-- YOUR TASK --
The job is to find each line of the records below that includes the word "agent" and copy it.

-- EXERCISE INPUTS --
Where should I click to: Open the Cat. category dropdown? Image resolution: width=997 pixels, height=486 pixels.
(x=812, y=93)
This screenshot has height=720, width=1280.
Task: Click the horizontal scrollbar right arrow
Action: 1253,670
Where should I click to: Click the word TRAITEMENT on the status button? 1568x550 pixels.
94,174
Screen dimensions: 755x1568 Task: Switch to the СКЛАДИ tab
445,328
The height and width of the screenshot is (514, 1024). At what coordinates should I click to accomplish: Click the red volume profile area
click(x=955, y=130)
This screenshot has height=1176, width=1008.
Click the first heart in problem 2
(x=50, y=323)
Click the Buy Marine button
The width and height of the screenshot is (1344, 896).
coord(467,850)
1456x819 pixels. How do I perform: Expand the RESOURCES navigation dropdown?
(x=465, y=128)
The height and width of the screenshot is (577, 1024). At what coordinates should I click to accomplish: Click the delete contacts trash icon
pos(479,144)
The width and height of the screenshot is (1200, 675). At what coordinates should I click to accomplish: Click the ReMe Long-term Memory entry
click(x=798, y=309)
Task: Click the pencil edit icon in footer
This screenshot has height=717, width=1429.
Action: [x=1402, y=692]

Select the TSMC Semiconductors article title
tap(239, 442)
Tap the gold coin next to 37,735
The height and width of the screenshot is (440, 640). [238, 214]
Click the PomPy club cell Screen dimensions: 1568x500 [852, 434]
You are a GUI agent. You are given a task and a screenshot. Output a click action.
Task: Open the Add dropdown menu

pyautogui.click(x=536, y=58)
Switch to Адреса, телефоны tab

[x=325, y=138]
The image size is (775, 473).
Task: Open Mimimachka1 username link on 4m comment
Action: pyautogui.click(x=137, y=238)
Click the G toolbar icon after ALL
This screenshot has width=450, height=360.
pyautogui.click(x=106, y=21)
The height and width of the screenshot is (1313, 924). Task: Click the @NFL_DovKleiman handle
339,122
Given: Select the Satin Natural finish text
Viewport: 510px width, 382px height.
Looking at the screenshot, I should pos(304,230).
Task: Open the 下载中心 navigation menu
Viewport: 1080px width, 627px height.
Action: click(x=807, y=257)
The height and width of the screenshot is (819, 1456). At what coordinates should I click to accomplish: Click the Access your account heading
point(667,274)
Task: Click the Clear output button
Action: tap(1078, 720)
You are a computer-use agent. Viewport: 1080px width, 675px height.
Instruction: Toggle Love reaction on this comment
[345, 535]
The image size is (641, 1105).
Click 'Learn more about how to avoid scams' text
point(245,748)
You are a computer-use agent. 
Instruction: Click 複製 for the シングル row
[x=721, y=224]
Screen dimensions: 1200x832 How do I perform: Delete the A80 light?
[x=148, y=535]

-- WORKED SOLUTION --
You are a GUI agent. You are given a task and a screenshot. Output a click action.
You are a computer-use agent. Viewport: 1080px width, 675px height.
You are a computer-use agent. 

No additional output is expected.